Toda vez que o mundo entra em estado de tensão, o dólar ganha força, não porque a economia americana esteja perfeita, mas porque, em momentos de medo, investidores globais procuram proteção e liquidez.
Conflitos internacionais, como os que envolvem o Oriente Médio, desencadeiam movimentos quase automáticos nos mercados financeiros. E quando o dólar sobe de forma intensa, o impacto não fica restrito às mesas de câmbio.
A lógica da fuga para segurança
Em cenários de guerra ou instabilidade geopolítica, grandes fundos internacionais reduzem exposição a ativos considerados arriscados e migram para títulos do Tesouro americano e para o próprio dólar. Essa dinâmica é amplificada pelas decisões do Federal Reserve, que influencia o nível global de liquidez por meio de sua política de juros.
Quando há incerteza e os juros americanos estão elevados, o fluxo de capital tende a sair de mercados emergentes e retornar aos Estados Unidos, o resultado é pressão sobre moedas como o real. Esse movimento não depende exclusivamente da situação interna do Brasil, mas da percepção global de risco.
Mesmo países com fundamentos estáveis podem sofrer desvalorização cambial simplesmente porque o capital busca abrigo temporário.
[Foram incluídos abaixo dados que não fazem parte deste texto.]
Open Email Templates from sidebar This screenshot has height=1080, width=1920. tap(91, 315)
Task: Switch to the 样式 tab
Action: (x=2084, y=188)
O câmbio e a inflação importada
Com o dólar mais caro, produtos importados sobem de preço imediatamente, o Brasil importa insumos industriais, componentes eletrônicos, medicamentos e fertilizantes, todos precificados em moeda estrangeira.
Quando o câmbio se valoriza de forma abrupta, empresas enfrentam aumento de custo e precisam decidir entre reduzir margens ou repassar preços ao consumidor, essa pressão alimenta a chamada inflação importada.
O problema é que, ao contrário de uma alta de preços gerada por excesso de consumo interno, esse tipo de inflação nasce de fatores externos e foge ao controle direto da política econômica doméstica, a combinação de guerra, dólar forte e petróleo elevado cria um ambiente desafiador para a estabilidade de preços.
Bolsa sob tensão e capital estrangeiro
A saída de recursos internacionais afeta diretamente empresas listadas na B3. Investidores estrangeiros representam parcela relevante do volume negociado no mercado brasileiro.
Quando o apetite por risco diminui, ações sofrem pressão, especialmente aquelas ligadas ao consumo interno e setores mais sensíveis ao crédito, a volatilidade aumenta, e oscilações diárias passam a refletir muito mais o cenário externo do que os resultados corporativos.
Por outro lado, companhias exportadoras ou com receitas em dólar podem se beneficiar, pois a valorização cambial amplia ganhos convertidos em reais. O mercado deixa de ser movido apenas por fundamentos locais e passa a responder a movimentos globais coordenados.
O dilema do Banco Central
Quando o dólar dispara em meio a conflitos internacionais, o impacto vai além do turismo e das compras no exterior, ele altera preços, redefine estratégias empresariais, influencia decisões de política monetária e molda expectativas de crescimento.
O Brasil não controla guerras globais, mas precisa administrar suas consequências econômicas, compreender o papel do dólar como termômetro de risco internacional é essencial para antecipar movimentos e proteger patrimônio em tempos de instabilidade.